California’s pension problems are well known, but the OPEB crisis is almost as bad. California pays 100 percent of the health-insurance premiums for retired state employees and 90 percent of the premiums for retirees’ family members. As a result, the state incurs annual OPEB expenses of more than $7 billion. Because the state covers that cost with a combination of cash ($2.7 billion this year) and debt, California’s OPEB deficit is $85 billion, exceeding the amount of the state’s outstanding General Obligation Bonds, which—unlike OPEB debt—were approved by voters. OPEB subsidies for retired employees are not only gold-plated but also largely unnecessary, because California—alone among the states—offers its middle-class residents health-insurance subsidies on top of what they get from Washington. Under that program, individuals earning up to $75,000 per year, and families of four earning up to $150,000 per year, are entitled to support from Sacramento.
Retired state employees whom I know are embarrassed by their OPEB benefits. As early as age 50, they and their dependents get premium-free insurance and prescription-drug coverage; to pay for the largesse, the state diverts money from other programs. No other state offers such a rich OPEB program. Per resident, California incurs 60 times and 24 times the OPEB expense of Oregon and Colorado, respectively. Oregon caps its OPEB subsidies at $60 per month and eliminated the program for employees entering employment after 2003. Colorado caps its subsidies at $115 per month for retirees age 65 or older and $230 per month for retirees younger than age 65. California, again, pays for everything.
State government is not the only profligate OPEB spender in California. San Francisco incurs an annual OPEB expense of more than $400 million; the University of California, more than $1 billion. Eliminating OPEB at the Los Angeles Unified School District could provide teachers with $10,000 raises in annual compensation. Even during flush times, as recently as last year, OPEB payments forced layoffs at Sacramento’s public schools. These localities, and others throughout the Golden State, should follow the examples of the Ventura Unified School District, Stockton, and Glendale, which eliminated their OPEB programs to help preserve services for students and residents—and jobs for active employees.

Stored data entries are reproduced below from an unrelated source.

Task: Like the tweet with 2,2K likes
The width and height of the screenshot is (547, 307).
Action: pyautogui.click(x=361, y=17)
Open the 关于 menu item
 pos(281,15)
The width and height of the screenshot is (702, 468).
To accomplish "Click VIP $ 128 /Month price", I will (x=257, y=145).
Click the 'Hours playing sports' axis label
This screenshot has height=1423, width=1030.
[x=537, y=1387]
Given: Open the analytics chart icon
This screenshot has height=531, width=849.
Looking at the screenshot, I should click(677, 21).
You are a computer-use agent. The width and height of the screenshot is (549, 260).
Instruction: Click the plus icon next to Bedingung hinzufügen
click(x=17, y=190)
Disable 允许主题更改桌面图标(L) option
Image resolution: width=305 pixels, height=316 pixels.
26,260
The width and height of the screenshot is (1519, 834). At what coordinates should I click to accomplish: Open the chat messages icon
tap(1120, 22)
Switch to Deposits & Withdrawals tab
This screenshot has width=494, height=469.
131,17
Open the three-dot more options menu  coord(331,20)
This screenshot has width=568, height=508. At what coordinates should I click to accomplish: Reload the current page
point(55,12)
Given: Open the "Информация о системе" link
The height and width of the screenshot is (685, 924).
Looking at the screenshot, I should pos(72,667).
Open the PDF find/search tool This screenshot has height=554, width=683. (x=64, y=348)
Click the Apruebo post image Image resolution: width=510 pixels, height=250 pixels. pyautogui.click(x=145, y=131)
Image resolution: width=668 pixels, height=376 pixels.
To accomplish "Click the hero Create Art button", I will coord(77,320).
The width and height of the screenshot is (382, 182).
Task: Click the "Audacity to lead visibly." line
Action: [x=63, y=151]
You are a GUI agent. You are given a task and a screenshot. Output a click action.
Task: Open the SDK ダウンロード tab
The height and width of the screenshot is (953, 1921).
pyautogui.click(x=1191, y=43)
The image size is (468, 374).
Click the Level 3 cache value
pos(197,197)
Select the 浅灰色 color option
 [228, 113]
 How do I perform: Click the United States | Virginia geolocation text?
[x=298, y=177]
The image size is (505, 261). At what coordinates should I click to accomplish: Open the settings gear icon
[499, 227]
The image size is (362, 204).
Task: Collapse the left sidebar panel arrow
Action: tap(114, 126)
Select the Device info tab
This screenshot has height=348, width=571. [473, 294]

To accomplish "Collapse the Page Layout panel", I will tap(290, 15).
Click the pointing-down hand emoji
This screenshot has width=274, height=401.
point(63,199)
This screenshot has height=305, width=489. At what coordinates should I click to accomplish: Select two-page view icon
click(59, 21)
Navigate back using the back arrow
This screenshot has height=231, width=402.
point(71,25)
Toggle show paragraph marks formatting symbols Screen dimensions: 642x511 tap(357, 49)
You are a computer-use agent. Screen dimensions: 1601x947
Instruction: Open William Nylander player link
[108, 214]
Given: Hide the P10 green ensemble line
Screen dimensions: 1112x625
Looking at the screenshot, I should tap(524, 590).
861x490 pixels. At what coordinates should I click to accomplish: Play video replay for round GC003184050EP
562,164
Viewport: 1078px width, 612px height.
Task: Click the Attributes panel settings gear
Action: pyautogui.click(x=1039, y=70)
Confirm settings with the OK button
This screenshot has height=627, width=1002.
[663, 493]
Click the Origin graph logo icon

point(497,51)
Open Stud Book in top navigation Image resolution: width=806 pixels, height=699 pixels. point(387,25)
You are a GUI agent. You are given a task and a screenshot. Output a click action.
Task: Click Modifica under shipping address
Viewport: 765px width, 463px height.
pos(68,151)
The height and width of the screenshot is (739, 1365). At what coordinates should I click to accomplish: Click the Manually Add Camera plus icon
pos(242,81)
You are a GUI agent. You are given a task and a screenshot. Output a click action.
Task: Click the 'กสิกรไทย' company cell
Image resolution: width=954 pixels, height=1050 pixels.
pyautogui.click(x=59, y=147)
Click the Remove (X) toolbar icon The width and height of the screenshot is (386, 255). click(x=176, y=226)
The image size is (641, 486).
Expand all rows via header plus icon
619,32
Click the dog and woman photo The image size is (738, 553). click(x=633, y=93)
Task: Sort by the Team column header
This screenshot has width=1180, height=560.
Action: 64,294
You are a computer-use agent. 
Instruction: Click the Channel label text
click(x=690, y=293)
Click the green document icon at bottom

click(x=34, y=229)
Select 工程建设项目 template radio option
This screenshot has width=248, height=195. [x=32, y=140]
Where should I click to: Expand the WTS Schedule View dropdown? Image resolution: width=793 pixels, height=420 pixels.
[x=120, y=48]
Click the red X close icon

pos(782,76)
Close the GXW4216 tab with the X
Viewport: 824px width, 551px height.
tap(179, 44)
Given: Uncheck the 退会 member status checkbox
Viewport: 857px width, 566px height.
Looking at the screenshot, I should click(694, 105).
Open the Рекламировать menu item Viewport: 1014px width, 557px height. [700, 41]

Eliminating OPEB payouts would produce $2.5 billion in immediate cash savings and end the issuance of billions more in new debt every year, eliminating more than $80 billion of debt. The legislature has no justification for cutting other programs to preserve subsidies for retired state employees already protected by other health-insurance benefits. In good times, it’s absurd to divert money from public services to subsidies for special interests. In bad times, it’s unconscionable.